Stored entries
══════════════════════════════

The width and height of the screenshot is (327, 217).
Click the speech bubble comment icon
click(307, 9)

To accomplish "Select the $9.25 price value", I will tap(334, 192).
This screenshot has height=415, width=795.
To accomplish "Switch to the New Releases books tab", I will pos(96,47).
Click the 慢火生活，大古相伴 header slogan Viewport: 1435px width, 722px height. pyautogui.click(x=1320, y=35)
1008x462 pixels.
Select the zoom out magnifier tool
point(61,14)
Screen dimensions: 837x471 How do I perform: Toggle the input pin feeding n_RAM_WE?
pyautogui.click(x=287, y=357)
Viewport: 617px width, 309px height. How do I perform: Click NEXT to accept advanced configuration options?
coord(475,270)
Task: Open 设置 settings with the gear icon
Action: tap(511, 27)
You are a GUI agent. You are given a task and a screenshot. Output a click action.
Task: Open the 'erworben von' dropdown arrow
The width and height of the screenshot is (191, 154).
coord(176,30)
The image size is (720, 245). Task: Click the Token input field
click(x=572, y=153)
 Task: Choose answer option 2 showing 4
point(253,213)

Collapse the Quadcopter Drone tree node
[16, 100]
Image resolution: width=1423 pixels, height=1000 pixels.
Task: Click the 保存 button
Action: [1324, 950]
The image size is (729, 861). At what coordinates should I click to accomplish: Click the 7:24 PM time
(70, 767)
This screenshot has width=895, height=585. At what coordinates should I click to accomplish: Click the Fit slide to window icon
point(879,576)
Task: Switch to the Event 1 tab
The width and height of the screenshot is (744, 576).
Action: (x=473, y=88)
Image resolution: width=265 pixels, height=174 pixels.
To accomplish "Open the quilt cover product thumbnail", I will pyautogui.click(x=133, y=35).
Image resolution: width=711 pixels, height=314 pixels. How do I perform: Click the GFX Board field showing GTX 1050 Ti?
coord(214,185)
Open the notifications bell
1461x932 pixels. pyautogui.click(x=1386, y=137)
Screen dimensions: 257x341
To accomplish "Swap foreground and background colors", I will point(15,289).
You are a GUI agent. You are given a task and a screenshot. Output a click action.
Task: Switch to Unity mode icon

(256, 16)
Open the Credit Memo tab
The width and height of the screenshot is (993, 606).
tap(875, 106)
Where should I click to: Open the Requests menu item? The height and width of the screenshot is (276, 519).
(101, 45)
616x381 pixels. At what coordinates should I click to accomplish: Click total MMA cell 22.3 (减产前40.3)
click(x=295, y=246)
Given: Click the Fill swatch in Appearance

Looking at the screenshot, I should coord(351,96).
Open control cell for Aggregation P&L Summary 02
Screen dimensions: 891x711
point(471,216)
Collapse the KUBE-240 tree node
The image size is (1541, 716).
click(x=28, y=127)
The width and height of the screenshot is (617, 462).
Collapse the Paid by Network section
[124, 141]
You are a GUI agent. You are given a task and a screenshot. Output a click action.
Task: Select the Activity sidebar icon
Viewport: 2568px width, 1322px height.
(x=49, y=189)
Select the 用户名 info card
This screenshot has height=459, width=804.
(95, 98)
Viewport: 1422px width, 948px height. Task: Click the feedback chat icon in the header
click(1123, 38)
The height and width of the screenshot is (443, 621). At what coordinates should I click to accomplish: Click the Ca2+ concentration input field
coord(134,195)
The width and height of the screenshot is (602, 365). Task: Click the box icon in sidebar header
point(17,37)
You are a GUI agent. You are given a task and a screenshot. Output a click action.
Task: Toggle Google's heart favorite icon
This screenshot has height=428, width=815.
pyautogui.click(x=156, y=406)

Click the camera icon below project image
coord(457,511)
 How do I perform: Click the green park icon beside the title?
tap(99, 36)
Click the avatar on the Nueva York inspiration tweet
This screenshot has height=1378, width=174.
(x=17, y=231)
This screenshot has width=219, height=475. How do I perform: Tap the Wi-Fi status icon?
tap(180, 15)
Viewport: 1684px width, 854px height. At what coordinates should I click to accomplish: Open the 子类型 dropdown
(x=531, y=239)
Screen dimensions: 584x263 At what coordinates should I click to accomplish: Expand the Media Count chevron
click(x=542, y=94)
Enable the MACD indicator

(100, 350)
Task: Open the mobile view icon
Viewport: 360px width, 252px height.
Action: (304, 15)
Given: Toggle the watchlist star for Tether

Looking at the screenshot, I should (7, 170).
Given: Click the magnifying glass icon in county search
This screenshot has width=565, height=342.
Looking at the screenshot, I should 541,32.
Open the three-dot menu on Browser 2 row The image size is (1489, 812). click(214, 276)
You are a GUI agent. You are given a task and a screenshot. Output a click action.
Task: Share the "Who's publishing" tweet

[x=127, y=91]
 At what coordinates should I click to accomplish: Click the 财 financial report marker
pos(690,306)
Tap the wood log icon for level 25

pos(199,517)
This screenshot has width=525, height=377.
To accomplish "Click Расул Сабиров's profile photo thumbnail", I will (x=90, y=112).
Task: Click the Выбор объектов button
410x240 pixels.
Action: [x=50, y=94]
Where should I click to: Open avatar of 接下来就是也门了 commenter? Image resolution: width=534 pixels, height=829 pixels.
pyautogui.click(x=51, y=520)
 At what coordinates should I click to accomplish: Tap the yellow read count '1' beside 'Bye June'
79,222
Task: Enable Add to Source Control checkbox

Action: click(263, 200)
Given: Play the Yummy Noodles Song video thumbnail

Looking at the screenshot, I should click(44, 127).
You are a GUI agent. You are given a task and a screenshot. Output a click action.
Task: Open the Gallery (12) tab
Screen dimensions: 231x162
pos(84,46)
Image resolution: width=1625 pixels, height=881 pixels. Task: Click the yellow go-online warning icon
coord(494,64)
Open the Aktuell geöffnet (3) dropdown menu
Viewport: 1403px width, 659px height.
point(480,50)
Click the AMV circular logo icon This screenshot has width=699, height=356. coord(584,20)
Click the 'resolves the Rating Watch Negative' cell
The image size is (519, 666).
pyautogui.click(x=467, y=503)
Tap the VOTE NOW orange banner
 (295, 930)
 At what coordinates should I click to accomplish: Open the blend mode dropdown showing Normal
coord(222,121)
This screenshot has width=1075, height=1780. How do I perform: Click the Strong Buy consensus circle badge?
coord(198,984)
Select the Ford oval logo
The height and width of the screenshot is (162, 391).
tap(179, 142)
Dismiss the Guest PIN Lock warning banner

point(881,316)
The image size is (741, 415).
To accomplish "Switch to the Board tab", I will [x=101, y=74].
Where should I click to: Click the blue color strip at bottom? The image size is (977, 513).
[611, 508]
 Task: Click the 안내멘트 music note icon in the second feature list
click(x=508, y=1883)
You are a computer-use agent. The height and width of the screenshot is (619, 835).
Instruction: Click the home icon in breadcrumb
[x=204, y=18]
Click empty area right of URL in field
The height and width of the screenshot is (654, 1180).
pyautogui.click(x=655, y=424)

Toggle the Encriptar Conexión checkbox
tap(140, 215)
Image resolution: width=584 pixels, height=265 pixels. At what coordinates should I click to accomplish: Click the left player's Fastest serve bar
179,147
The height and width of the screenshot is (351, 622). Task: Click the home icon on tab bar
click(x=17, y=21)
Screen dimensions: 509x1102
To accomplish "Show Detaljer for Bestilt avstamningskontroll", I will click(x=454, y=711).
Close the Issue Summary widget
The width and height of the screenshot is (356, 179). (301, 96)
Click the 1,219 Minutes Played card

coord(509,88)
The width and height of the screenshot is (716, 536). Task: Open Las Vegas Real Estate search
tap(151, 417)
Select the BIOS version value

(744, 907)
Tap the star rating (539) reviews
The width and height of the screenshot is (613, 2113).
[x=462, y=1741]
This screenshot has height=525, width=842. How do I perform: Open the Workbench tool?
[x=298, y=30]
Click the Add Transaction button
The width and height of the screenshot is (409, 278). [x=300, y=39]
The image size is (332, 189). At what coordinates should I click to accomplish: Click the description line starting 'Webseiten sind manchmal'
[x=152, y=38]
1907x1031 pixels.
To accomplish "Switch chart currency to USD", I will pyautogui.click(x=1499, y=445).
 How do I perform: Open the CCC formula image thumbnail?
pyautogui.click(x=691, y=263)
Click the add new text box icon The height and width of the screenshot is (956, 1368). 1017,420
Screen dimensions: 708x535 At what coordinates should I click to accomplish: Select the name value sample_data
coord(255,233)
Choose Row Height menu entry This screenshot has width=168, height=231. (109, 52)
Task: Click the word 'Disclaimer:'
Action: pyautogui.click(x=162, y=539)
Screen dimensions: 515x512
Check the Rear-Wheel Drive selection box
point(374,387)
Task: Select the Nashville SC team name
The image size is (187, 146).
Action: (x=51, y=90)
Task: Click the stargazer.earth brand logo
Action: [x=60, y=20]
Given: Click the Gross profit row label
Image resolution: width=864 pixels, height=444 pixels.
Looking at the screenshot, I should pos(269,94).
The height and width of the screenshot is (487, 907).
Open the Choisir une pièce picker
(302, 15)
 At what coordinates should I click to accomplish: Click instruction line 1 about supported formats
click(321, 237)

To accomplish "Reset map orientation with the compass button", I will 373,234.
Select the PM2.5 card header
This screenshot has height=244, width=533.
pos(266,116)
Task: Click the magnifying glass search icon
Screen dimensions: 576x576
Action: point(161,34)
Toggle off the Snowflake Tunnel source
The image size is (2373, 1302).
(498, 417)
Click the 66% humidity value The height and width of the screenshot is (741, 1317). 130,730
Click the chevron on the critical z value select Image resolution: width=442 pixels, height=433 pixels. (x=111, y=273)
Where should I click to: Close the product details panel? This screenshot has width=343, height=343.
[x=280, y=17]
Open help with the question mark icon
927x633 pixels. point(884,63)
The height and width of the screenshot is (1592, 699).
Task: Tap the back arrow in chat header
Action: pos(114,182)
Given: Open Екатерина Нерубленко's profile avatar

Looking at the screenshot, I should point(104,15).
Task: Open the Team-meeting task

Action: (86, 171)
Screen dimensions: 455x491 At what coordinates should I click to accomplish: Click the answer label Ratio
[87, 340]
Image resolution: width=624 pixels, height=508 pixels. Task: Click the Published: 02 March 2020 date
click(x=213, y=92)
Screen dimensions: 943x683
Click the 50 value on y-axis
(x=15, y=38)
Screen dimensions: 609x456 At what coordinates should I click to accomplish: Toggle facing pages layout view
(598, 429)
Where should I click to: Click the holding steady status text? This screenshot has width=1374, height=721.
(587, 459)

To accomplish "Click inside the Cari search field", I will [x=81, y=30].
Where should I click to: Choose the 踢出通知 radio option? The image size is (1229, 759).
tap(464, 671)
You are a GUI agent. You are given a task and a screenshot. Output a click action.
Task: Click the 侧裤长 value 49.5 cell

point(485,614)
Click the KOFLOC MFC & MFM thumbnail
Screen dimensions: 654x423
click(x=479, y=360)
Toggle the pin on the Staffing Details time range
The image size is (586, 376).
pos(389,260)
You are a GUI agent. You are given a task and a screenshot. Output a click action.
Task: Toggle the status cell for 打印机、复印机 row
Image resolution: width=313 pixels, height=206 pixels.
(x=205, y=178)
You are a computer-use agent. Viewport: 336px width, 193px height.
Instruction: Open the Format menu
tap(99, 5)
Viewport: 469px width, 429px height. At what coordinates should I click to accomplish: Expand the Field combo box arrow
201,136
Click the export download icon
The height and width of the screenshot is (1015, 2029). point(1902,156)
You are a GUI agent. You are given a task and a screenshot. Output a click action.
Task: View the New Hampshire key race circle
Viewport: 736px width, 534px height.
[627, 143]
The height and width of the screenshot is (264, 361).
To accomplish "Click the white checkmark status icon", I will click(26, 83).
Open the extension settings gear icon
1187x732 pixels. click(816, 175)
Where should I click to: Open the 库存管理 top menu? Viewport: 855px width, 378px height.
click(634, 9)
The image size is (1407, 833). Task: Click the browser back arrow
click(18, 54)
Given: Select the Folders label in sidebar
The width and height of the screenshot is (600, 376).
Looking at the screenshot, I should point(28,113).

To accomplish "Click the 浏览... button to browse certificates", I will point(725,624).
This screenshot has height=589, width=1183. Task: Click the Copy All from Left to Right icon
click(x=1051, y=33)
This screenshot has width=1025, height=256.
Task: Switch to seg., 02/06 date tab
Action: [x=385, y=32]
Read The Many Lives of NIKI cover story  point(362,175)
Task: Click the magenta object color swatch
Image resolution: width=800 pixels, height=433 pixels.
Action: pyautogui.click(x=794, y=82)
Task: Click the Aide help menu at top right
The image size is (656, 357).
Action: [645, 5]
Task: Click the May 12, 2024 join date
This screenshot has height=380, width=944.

══════════════════════════════

### What is needed
Arrange the lines of the entries from the one containing "Tap the VOTE NOW orange banner" up to and including the one containing "click(x=508, y=1883)" as a numbered list, omitting any blank lines.

### Correct response
1. Tap the VOTE NOW orange banner
2.  (295, 930)
3.  At what coordinates should I click to accomplish: Open the blend mode dropdown showing Normal
4. coord(222,121)
5. This screenshot has width=1075, height=1780. How do I perform: Click the Strong Buy consensus circle badge?
6. coord(198,984)
7. Select the Ford oval logo
8. The height and width of the screenshot is (162, 391).
9. tap(179, 142)
10. Dismiss the Guest PIN Lock warning banner
11. point(881,316)
12. The image size is (741, 415).
13. To accomplish "Switch to the Board tab", I will [x=101, y=74].
14. Where should I click to: Click the blue color strip at bottom? The image size is (977, 513).
15. [611, 508]
16.  Task: Click the 안내멘트 music note icon in the second feature list
17. click(x=508, y=1883)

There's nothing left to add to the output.